I think it is a bit of a stretch actually.
Right now Tesla controls 80% of the EV market, no? If they keep doing well, they should sell 500,000 cars in 2020.
Total cars sold in 2019 were 77 million. Sales seem to be falling 2-3% per year, so lets take 75 million vehicles sold worldwide. EVs seem to be around the 2 million mark.
2 million / 75 million = 2%.
Right now Tesla, who seems to be the most successful at building EVs and getting them to market, is investing around $12 billion over the next 2 years on capital expenditures.
They haven't proven they can hit 500k cars per year yet, but lofty expectations put them at 750k cars in 2021/2022. So, if they want to go from 500k cars in 2020, to 750k cars in 2022, they need to spend $12 billion dollars.
Or $48k per car.
Economies of scale and all that, because it is hard to measure, lets round that number down to $30k per car.

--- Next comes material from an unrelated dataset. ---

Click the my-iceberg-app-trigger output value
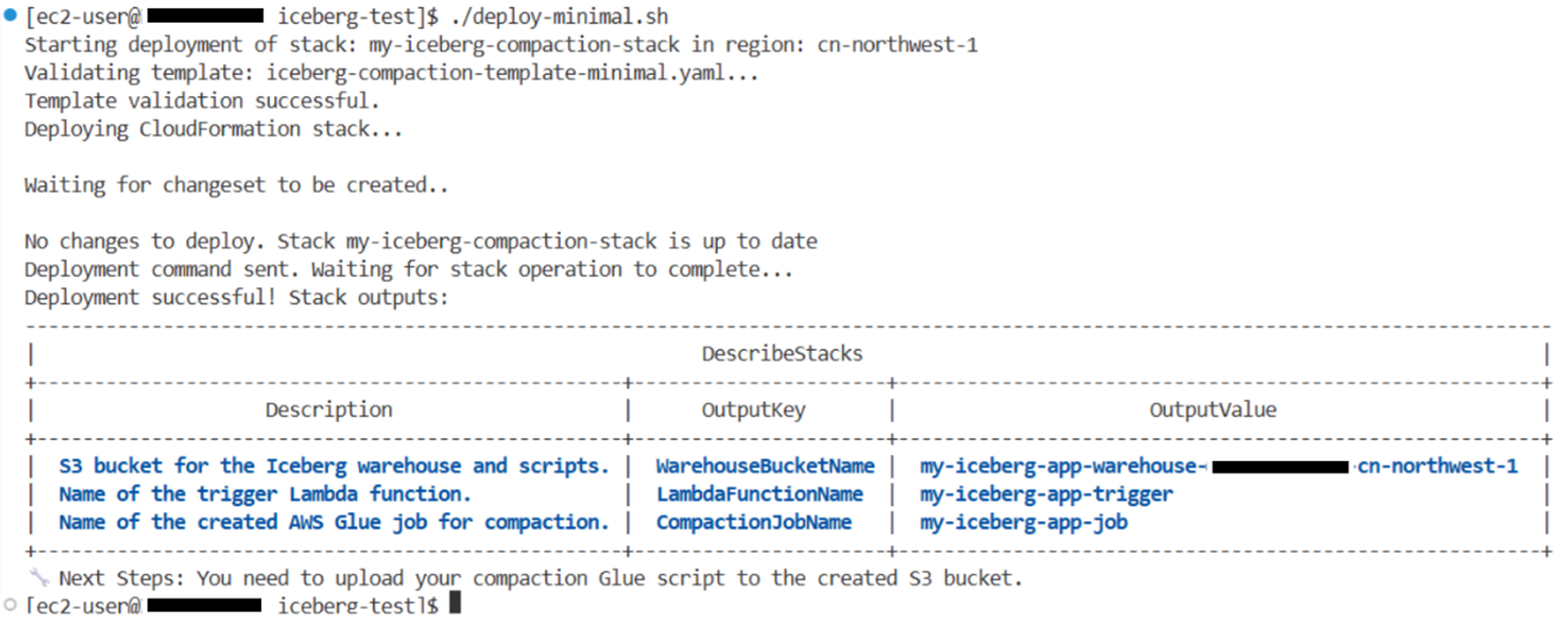Image resolution: width=1568 pixels, height=625 pixels. click(x=1047, y=494)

In order to get to 25% of market share, or roughly 20 million cars per year, companies would need to spend almost $600 billion dollars in 10 years.
Hybrid technology is probably a bit more developed, so I guess there is a chance there.
But still, I just don't see that kind of investment leading to that kind of market share.
Could be wrong though. Just seems exponentially hard to go climb even 2% higher in production.